Stuck in the traffic

9th June 1995, 1:00am

Share

Stuck in the traffic

https://www.tes.com/magazine/archive/stuck-traffic
There is endless debate over the merits and demerits of the Government’s parental choice policy but one thing is not in doubt. Allowing parents more say over which school their children attend has lengthened the morning traffic tailbacks in urban areas.

Particularly since the Greenwich judgment gave the green light to parents seeking school places in another local education authority, the roads have been clogged with cars ferrying bleary-eyed children to distant schools.

The congestion is most noticeable in parts of London, Hertfordshire and Surrey where there are pockets of highly regarded grant-maintained schools. In those areas, the breakfast-time school traffic is two-way as local children who have been unable to get into the GM schools have to be bussed out to their second, third, or even fourth choices.

Local authorities, and environmentalists, will therefore be hoping that the forthcoming Labour education policy paper will set out fairer and more rational guidelines on school admissions. But they should not expect too much from David Blunkett, who faces a difficult two-part task. He must specify how GM schools’ admission procedures can be brought more into line with the LEAs’ (abolition of GM schools is apparently not on the agenda) and he must attempt to restore some of the party’s egalitarian credentials following the embarrassing publicity surrounding the Blairs’ choice of school for their son, Euan. The first of these two problems, though complex, is the easier of the two to resolve. GM schools must be cajoled or coerced into adopting the same admissions timetable as LEAs so that they are processing applications and making offers in tandem. There should be one standard application form per LEA, admissions criteria must become much more homogeneous, and there must be much more liaison between GM schools, the Funding Agency for Schools, and local authorities. At present, LEAs such as Hertfordshire, which often have to take the GM “overspill”, find it almost impossible to predict how many places they will have to provide.

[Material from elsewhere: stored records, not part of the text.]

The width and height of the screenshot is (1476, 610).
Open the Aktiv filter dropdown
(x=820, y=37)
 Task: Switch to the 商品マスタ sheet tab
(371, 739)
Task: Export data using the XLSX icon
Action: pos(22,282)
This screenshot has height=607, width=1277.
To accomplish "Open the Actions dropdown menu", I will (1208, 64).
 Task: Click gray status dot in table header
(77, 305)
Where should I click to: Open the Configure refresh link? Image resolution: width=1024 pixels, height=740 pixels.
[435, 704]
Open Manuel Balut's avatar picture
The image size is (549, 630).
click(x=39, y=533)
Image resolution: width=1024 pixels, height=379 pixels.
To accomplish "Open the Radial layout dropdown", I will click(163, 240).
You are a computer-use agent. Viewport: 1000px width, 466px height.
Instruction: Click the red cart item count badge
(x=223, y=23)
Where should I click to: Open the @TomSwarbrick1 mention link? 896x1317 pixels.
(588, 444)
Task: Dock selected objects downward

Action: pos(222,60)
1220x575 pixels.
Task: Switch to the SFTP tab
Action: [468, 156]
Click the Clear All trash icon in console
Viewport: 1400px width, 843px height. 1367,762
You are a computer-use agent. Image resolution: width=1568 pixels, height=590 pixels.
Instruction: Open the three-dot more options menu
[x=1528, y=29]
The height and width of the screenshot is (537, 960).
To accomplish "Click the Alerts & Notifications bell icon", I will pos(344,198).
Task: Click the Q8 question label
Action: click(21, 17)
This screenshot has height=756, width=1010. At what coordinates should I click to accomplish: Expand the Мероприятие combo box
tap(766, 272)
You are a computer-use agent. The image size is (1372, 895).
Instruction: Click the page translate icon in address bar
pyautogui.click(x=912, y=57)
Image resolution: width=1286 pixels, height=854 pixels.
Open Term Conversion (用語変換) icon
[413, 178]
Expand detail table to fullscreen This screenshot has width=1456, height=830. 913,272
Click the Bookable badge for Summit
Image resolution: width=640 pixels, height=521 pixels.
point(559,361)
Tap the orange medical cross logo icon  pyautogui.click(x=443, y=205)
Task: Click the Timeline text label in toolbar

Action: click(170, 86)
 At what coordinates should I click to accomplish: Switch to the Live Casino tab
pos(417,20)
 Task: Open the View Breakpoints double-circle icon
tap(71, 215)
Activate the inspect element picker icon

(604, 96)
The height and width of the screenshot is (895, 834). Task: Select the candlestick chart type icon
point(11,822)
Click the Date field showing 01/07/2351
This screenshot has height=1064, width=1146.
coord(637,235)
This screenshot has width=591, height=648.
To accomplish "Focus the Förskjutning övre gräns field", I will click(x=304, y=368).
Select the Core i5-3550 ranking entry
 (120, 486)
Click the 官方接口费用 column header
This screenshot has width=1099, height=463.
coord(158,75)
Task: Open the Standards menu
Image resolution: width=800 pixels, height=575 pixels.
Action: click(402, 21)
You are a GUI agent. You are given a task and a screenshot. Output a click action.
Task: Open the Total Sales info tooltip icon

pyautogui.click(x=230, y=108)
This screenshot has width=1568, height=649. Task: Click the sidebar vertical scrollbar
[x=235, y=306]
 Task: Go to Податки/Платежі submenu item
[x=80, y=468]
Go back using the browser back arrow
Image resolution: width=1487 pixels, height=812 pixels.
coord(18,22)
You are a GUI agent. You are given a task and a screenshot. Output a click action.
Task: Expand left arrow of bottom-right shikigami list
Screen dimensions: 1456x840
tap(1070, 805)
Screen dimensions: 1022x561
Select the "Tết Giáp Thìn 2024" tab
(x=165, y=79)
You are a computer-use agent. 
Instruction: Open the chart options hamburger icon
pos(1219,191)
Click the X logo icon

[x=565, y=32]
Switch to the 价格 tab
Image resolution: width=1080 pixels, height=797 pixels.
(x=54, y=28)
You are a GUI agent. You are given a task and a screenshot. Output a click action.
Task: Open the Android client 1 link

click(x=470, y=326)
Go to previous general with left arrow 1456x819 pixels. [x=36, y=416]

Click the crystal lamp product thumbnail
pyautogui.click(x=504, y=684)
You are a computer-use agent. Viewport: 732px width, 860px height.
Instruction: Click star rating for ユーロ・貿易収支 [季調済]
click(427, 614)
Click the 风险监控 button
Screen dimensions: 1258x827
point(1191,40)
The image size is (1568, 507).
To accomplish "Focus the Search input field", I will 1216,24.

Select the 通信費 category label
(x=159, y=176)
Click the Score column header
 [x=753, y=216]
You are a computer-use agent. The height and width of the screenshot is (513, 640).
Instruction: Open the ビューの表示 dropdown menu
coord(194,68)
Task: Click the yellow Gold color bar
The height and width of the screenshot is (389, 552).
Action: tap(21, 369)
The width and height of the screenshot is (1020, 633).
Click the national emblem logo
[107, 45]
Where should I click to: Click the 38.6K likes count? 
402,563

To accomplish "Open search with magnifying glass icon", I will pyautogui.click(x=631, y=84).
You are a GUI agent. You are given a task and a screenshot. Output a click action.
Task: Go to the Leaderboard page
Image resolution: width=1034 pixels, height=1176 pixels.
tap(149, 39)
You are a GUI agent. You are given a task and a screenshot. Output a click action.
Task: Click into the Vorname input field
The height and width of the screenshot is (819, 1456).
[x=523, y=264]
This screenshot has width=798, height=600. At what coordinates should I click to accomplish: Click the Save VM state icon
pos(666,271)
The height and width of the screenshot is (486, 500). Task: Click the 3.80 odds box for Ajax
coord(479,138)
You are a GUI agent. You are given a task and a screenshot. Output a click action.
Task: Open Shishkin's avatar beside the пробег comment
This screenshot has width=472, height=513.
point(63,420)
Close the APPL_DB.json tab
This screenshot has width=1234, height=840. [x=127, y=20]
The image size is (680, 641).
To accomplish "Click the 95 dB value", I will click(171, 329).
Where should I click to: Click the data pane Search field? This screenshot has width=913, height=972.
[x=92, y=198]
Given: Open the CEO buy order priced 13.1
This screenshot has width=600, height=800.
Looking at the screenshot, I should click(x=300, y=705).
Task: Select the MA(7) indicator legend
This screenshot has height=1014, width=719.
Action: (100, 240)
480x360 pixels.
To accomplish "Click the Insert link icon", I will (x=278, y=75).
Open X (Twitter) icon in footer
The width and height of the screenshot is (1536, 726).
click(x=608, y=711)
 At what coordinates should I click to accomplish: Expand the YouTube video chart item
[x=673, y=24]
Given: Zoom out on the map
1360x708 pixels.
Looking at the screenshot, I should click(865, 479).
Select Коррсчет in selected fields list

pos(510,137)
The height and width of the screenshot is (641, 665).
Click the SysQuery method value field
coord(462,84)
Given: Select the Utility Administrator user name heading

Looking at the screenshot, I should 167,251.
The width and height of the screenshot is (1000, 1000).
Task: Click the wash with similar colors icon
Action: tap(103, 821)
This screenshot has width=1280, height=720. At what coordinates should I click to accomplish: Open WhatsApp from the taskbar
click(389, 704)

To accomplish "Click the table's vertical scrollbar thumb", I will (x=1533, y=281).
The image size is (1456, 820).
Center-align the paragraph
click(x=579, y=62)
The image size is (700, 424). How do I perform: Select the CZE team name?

One spin-off from a more clearly defined admissions system might be a reduction in the sky-high number of appeals by disgruntled parents (who often, unfairly, vent their frustration on LEAs when they are turned down by a GM school). Hertfordshire alone is dealing with 600 appeals a year, which means that a three-person panel and a council legal officer are tied up for approximately 100 days.

But there would be no guarantee that it would have this beneficial effect, for in Britain and other Western countries the phenomenon that Phillip Brown has characterised as “parentocracy” - where the wealth and wishes of parents are the most important factor in the allocation of school places - is in full bloom. As we predicted last week, Mr Blunkett has therefore rejected the Fabians’ suggestion that secondaries should be required to have mixed-ability intakes. Most parents are against that and he knows it.

None the less, Labour will want to discourage the creeping introduction of selection by oversubscribed GM schools even though it is sometimes justified on the grounds that DFE Circular 693 insists that the criteria used to select a significant proportion of the entry should be objective.

Mr Blunkett will also want to make it easier for working-class and ethnic-minority children to attend schools in the middle-class neighbourhoods their families cannot afford to live in. Consigning them to “sink schools” only compounds their disadvantage. But it remains to be seen whether Labour has the stomach to challenge the parentocracy - this side of a general election.

Want to keep reading for free?

Register with Tes and you can read two free articles every month plus you'll have access to our range of award-winning newsletters.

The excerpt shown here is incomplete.